Oleh : Wien Khakleri Khaidir, M.Pd (Mahasiswa Doktoral UIN Ar-Raniry Banda Aceh)
Di era yang serba cepat hari ini, cara kita berkomunikasi sering kali kehilangan ruh keadabannya. Pesan singkat dikirim tanpa sapaan, keputusan diambil tanpa pemberitahuan, dan tindakan dilakukan tanpa permisi.
Arus modernisasi yang menuntut segalanya serba praktis tanpa disadari menggeser interaksi kita menjadi mekanis dan kering empati—memicu fenomena seperti ghosting hingga pengabaian rasa saling menghargai.
Padahal, komunikasi bukan sekadar pertukaran pesan singkat, melainkan seni merawat keharmonisan sosial. Jauh sebelum teknologi mempermudah arus informasi, masyarakat Gayo telah merumuskan fondasi komunikasi luhur melalui dua tradisi etik: berunger dan besinen. Kedua nilai ini menjadi penawar atas krisis keadaban modern dengan mengembalikan rasa tenggang rasa dan keterbukaan dalam setiap interaksi.
Secara sederhana:
Berunger adalah tradisi memberi kabar, menyampaikan warta, atau memberikan kepastian informasi kepada keluarga, kerabat, teman, maupun masyarakat.
Besinen adalah etika meminta izin, memohon permakluman, serta bertenggang rasa sebelum sebuah langkah atau tindakan diambil.
Kedua konsep ini sejalan dengan prinsip adat Gayo, “Edet murom peger, Agama murom pilar” (Adat sebagai pagar, Agama sebagai pilar). Keduanya bukan sekadar formalitas budaya, melainkan ikhtiar untuk memelihara keharmonisan dan rasa saling menghargai.

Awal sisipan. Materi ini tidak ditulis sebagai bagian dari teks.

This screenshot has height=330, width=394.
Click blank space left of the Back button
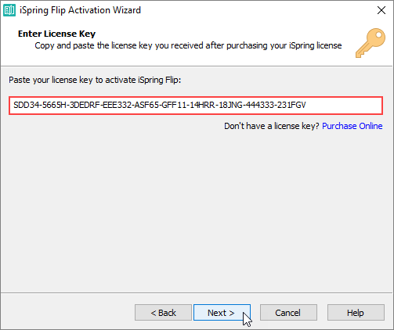click(68, 313)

Etika besinen (meminta izin) bertaut erat dengan ajaran Islam mengenai tata krama memasuki ruang atau urusan orang lain. Allah SWT secara tegas berfirman dalam QS. An-Nur: 27:
“Wahai orang-orang yang beriman! Janganlah kamu memasuki rumah yang bukan rumahmu sebelum meminta izin dan memberi salam kepada penghuninya. Yang demikian itu lebih baik bagimu, agar kamu selalu ingat.”

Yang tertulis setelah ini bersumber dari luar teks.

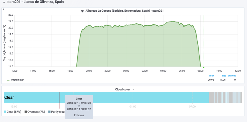Toggle Clear (87%) legend entry

pos(14,112)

Terkait hal ini, Imam An-Nawawi dalam Riyadhus Shalihin menjelaskan bahwa meminta izin bukan sekadar formalitas, melainkan benteng untuk menjaga kehormatan, ketenangan, dan perasaan sesama. Melangkahi orang lain tanpa izin (besinen) dapat merusak kerukunan dan menyulut kesalahpahaman.
Sementara itu, berunger (memberi kabar) adalah bentuk tanggung jawab moral untuk menyambung silaturahmi dan memberikan kejelasan. Rasulullah SAW bersabda:
“Barang siapa yang beriman kepada Allah dan hari akhir, hendaklah ia berkata baik atau diam.” (HR. Bukhari dan Muslim)

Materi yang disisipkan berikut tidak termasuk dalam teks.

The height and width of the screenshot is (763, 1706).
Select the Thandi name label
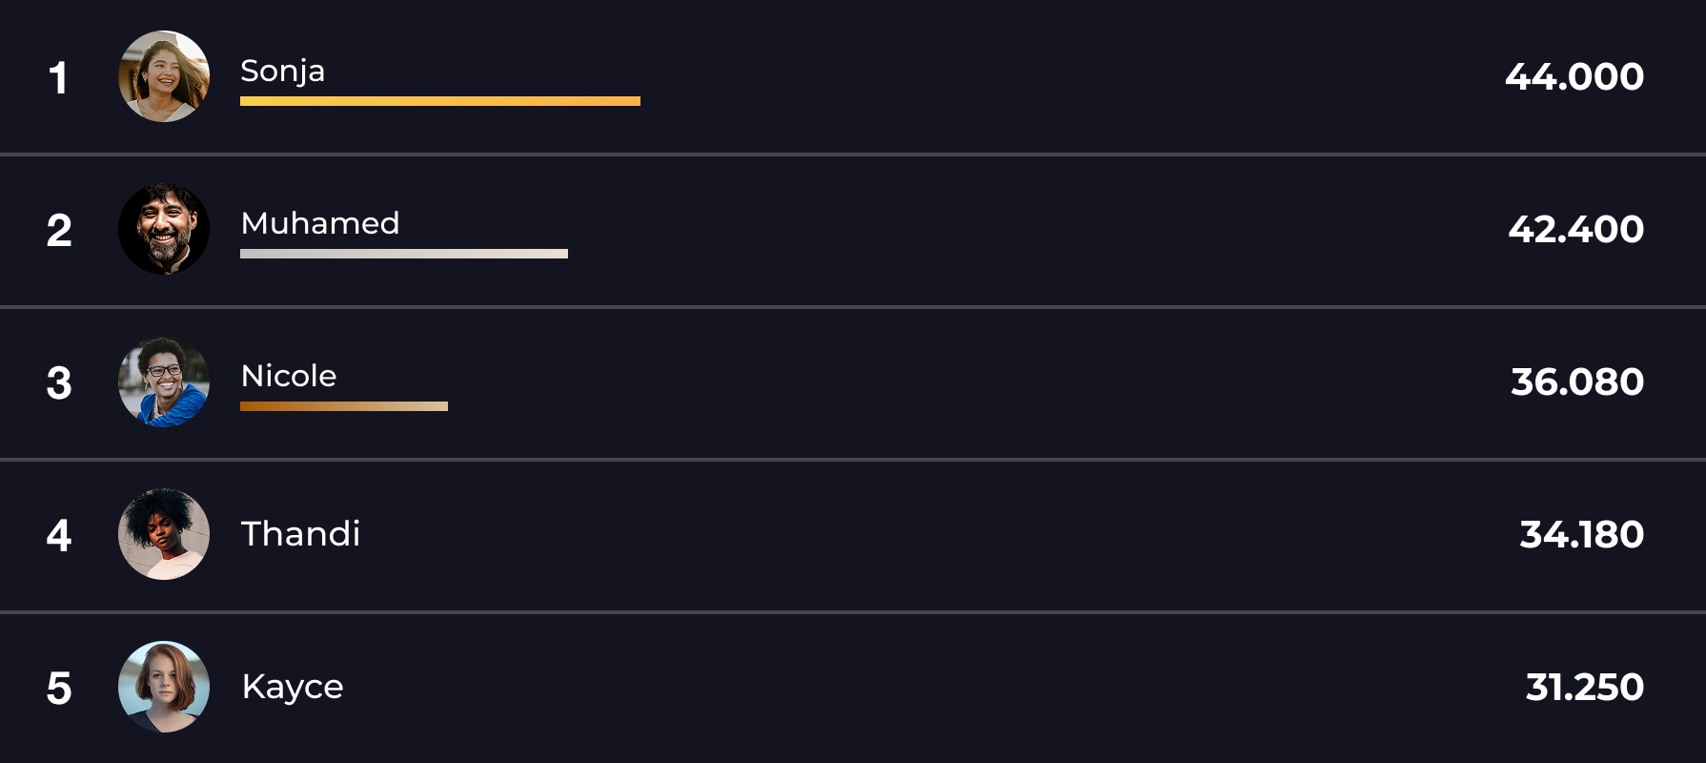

Imam Ibn Hajar Al-Asqalani dalam kitab Fathul Bari menegaskan bahwa termasuk dalam kategori “berkata baik” adalah menyampaikan kabar yang menentramkan hati sesama (berunger) serta menghindarkan mereka dari kebingungan dan prasangka buruk (su’udzon) di tengah masyarakat.
Sejalan dengan prinsip tersebut, tokoh adat dan ulama Gayo, Tgk. H. Mahmud Ibrahim, menegaskan bahwa berunger dan besinen merupakan piranti etika sosial (hablum minannas) yang menjadi cerminan kerendahan hati. Bagi beliau, besinen menjamin setiap langkah yang diambil beroleh restu dan keikhlasan demi menghindari perselisihan, sedangkan berunger adalah kewajiban moral untuk menjaga transparansi, mempererat ikatan persaudaraan, dan mencegah sanak saudara merasa diabaikan.
Dalam kehidupan sehari-hari, retaknya hubungan keluarga, pertemanan, maupun organisasi sering kali bukan bersumber dari niat jahat, melainkan dari alur komunikasi yang tersumbat—dari hilangnya berunger dan besinen.
Dalam ranah finansial dan utang-piutang, misalnya, konflik sering muncul bukan sekadar karena ketidakmampuan melunasi kewajiban, melainkan ketiadaan etika komunikasi. Nilai besinen mengajarkan seseorang untuk meminta izin dan memohon kelapangan hati pemberi pinjaman secara santun sejak awal atau saat menunda pembayaran.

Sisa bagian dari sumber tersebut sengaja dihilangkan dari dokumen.